Don’t get me wrong here- I’m all for romantic comedies and laughing till you cry with your girlfriends.  But when you’re ready to find someone, just stop looking.  It really is so true that you’ll find him in the unlikeliest of places.  Hell, I found him in a disgusting dorm building.  Definitely not what I imagined when it comes to telling people how you met “him”.  I found him in the midst of a downward spiral…literally.  At 19 years old, my grades, my health, and my confidence were going out the window and they weren’t looking back.  And I wasn’t looking forward.  And there he was.  He treats me like a princess.  He makes me laugh.  He has goals.  He’s smart AND he’s athletic (who knew this was possible?).  I didn’t try to find him.  I didn’t even want to find him.  I was just fine with continuing on the destructive path I was on and I finally had stopped looking.

I don’t mean to sound cliche…I really don’t.  But I believe in this one.  So get up, dust yourself off, and take off those heels you know were never worth the blisters.

When you’re ready to find him, just stop looking. 

Beauty in the breakdown

You stare at the phone.  He still hasn’t called.  He has to call, you tell yourself.  This can’t be real, there’s just no way it’s real.  He’s not who you thought he was…and that’s what hurts the most.  It’s your fault, right?  You should have known.  You run to your girl friends, your pillow, and your bottle of wine.  You tear down the pictures, cursing yourself for ever being so blind.  Cursing him for fooling you.  It’s all a dream, right?  It feels like a dream.  But try as you might, you just can’t wake up.  You gave him another chance.  He practically begged, what were you supposed to do?  He said it would be different this time.  It wasn’t different.  Surprise, surprise.  When is this feeling going to go away?  When will you feel like yourself again?  This, you tell yourself, is rock bottom.  

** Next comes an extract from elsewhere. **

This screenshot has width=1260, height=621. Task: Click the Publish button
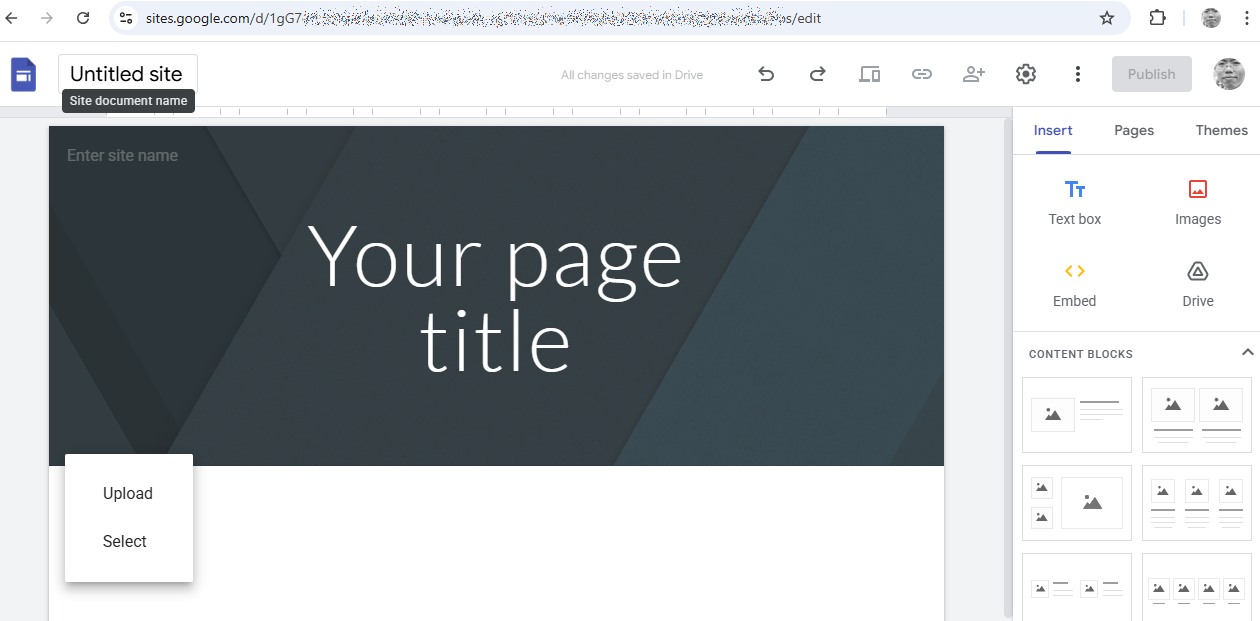[1151, 74]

What you don’t tell yourself, what I am telling you, is that this is okay.

Rock bottom is a scary place.  It’s dark, it’s cold, and even though your friends are trying to pull you up you just can’t or won’t feel better.  What you don’t realize, is how much you learn while cradling your head in your hands in the depths of rock bottom.  You think you know yourself when you’re up, but it’s when you’re down that you really begin to see.  But Em- you just said it’s dark, what could I possibly see?  Contradicting myself, as usual.

What you see is the potential of who you could be.  You see what you deserve.  How much you had with him, and how much you didn’t have.  Most importantly, while you’re sitting on rock bottom, you begin to see the light amongst the darkness.  Clarity…maybe clarity is a better word for it.  You realize that you are your own person.  With or without him, you are you.  You’ve always been you.  People love you for you.  And he can’t take that away.  You realize that you have your own needs, when for so long his needs had been consuming your every waking moment- eating away at your energy to do what you need to do for YOU.  By no means does this mean that the pain is gone.  Not even a little bit.  But while you wait for it to fade, there’s no point in sitting in that cold darkness.  You realize that your friends need you as much as you need them.  They need the girl that was comfortable in her own skin.  You realize that you have so much to offer to yourself, and to them as well.  You realize that no matter how long it takes, you need to become the best you you can be for you and for your friends, before you can be you for any man.  You realize that you can be better than this.  That you ARE better than this.  That you will always, always, always be better than anyone who makes you feel this way.

You realize, with your head in your hands, your makeup on your face, and your bottle of wine empty, that the only way out of rock bottom, is up.